Ten years ago this month, I went to the mountains of western North Carolina to report for CNN.com on the search for suspected bomber Eric Rudolph. After two and a half years futile years in the gloomy Nantahala National Forest, the mammoth federal task force had dwindled to a few FBI agents in a small office in a national guard armory.
While the Rudolph story was interesting— the search ended a few months later, and Rudolph wasn’t caught for another two and a half years — it was the town of Andrews that captured my imagination.
Andrews was a struggling community of 700 families with a median income of about $20,000 a year. Half the storefronts were empty, and only a handful of businesses employed more than two or three people. There was competition 10 miles down the four-lane in Murphy, the bustling county seat, where a new Walmart had just opened, and you couldn’t help but think that Andrews was on life-support.
And yet there was something about the place that struck a chord in my heart. The town is tucked into a valley framed by massive, tree-covered ridges of the Blue Ridge Mountains that humble human pretensions with their steadfast strength. The rolling farmland is picturesque and so peaceful that late one afternoon I parked next to a pasture and sat in stillness so immense I swear I could feel the earth breathe.
One evening after dinner I drove slowly past a skinny, bearded man peddling a bike lazily down a side street while cradling a baby in his left arm.
“He’s asleep,” I said.
He grinned, a gap showing where his front teeth should be, and said, “Works ever’ time.”
Cutting Horses
There was a coffee shop in the hotel where I stayed, and a handful of locals gathered there every morning for coffee and conversation. They invited me to join them, and I discovered that they were proud of their town and resentful that the international media had portrayed them as toothless rubes with tobacco juice on their chins.
One of the mainstays of the group was Scott Freel, a lanky, laconic redhead with a goatee whose hobby was riding and training cutting horses. Freel ran the biggest business in town, a builders’ supply store, and was a member of the town’s “first family.”
A sign on a bridge west of town read, “Margaret Freel Bridge.” The Margaret in this case was Freel’s mother, but he was also married to a woman named Margaret. The latter was from Alabama, and their family room was festooned with Crimson Tide memorabilia.
‘Everyone knows your business’
Freel and I were sitting in his office one afternoon discussing small town life, and he admitted it was a mixed blessing.
“The thing about a town like this,” he said in a long, slow drawl, “is that everyone here knows your business, or thinks they do. But if you have a problem, you wouldn’t believe how many friends you’ve got.”
That conversation came to mind this morning when I got an email from my friend Barbara. Barbara was responding to an email I forwarded to those who are praying for my daughter, Kiersten. Kiersten had cancer surgery recently and must undergo chemotherapy. She had commented in the email I had forwarded about the prospect of losing her hair and having to find a wig.

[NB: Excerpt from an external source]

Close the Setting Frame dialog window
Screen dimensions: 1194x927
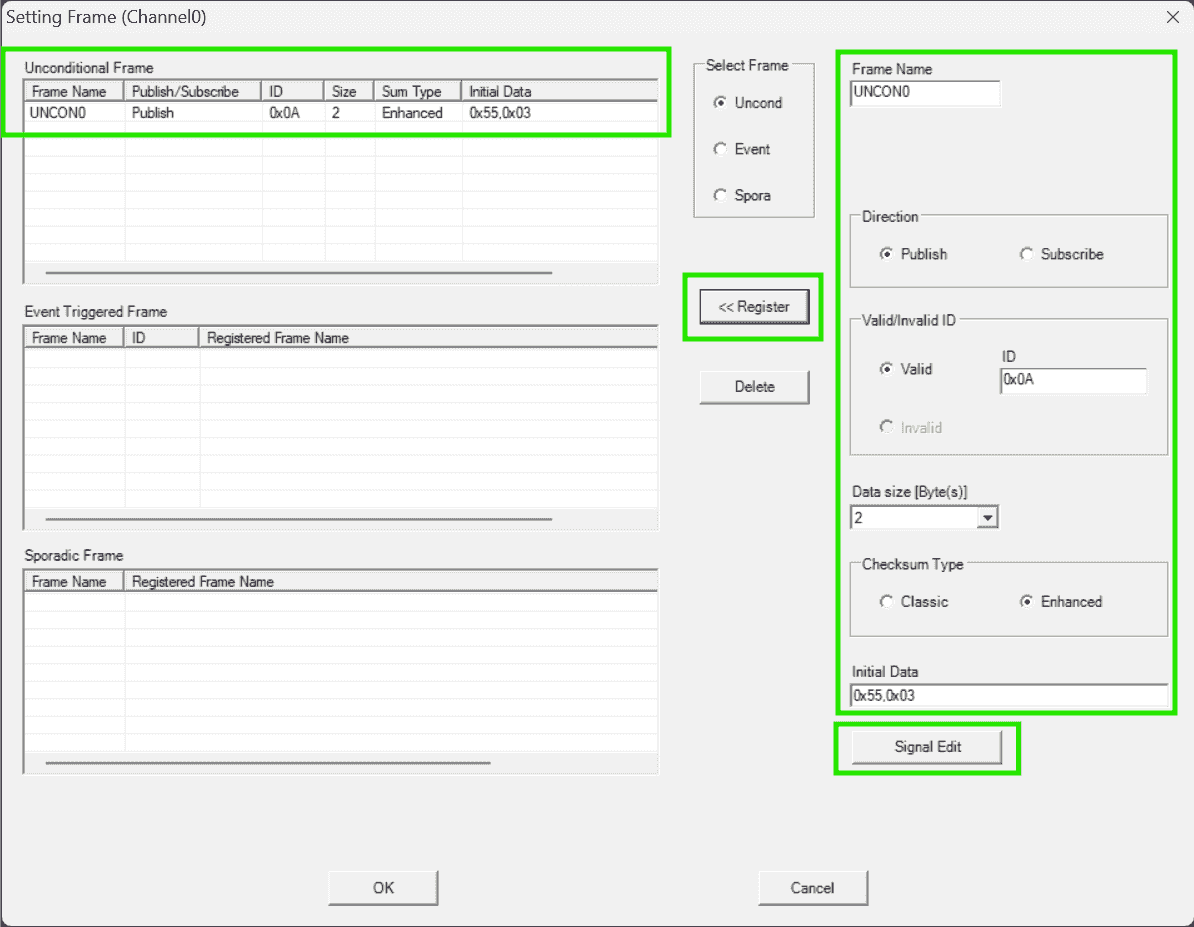(1173, 17)
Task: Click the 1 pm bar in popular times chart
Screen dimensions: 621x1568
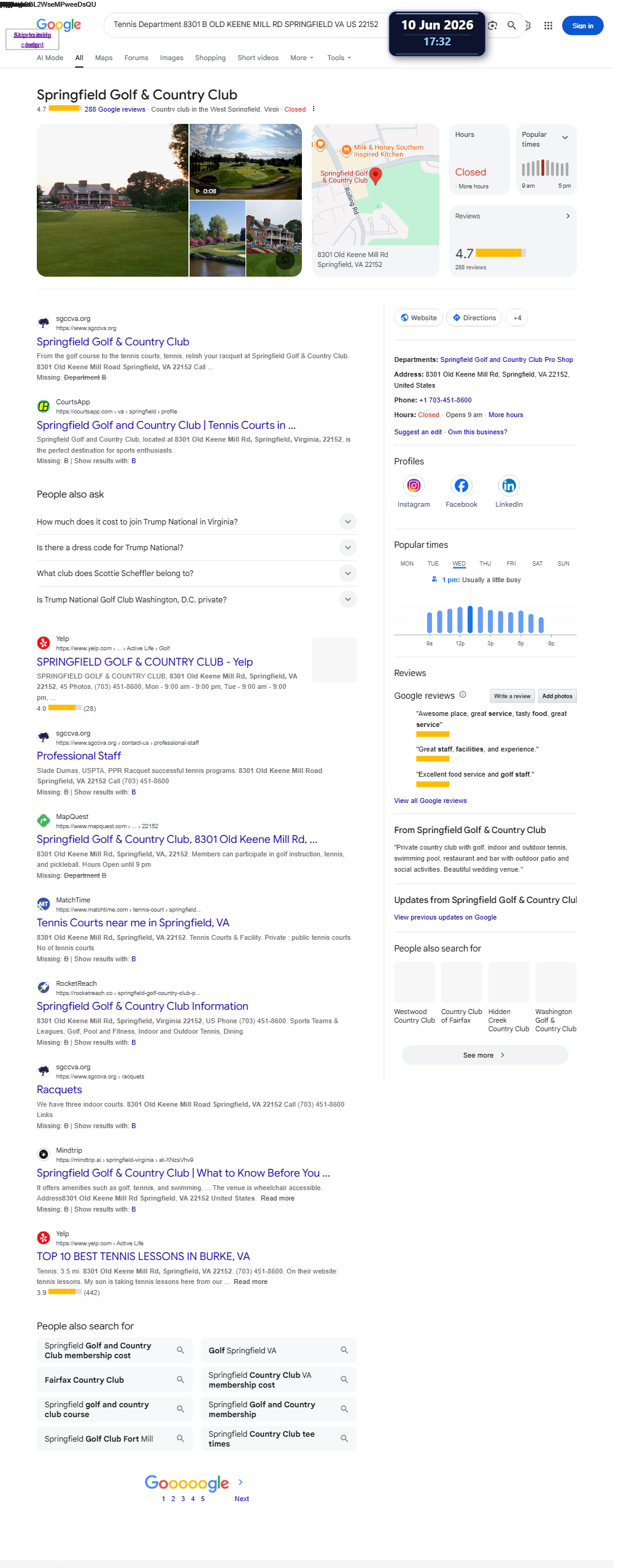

Barbara wrote to say that Raquel Welch has a nice line of wigs, and that occasionally she wears one herself.
Human Nature Finds a Way
A few hours later, my friend Fran, who recently had a double mastectomy herself, emailed that her plastic surgeon recommends the herb arnica montana for swelling.
These are the kind of things one woman would tell another if they ran into each other at the post office in Andrews, because people in Andrews always have time to stop and visit. But Barbara and Fran live in suburban Atlanta, Kiersten lives in suburban Boston, and in the city we’re all too busy to stop and visit.
Through the internet, however, we have created a network of people who pray for Kiersten and send her suggestions. That network stretches from Massachusetts to California, and from Michigan to Georgia.
It’s not the same as Andrews, of course, where the way of life — at least to an outsider — has a simplicity and continuity that city life cannot duplicate. But no matter where we are and no matter how difficult the circumstances, human nature prevails and people find a way to help people.
Hmm it looks like your website ate my first comment (it was extremely long) so I guess
I’ll just sum it up what I had written and say, I’m thoroughly enjoying
your blog. I too am an aspiring blog blogger but I’m still new to the whole thing.
Do you have any recommendations for inexperienced blog writers?
I’d definitely appreciate it.
Thanks for the compliment. Sorry I didn’t see your previous post.
As for recommendations, I’m afraid they’re probably about as old as writing itself. One, read good writing. Two, write a lot. Three, don’t be infatuated with what you’ve written: edit yourself. After you’ve written something, set it aside and come back to it later to see if it’s still as good as you think it is. Finally, get your writing out there, and get feedback from people you respect. Good luck, and thanks again for the compliment.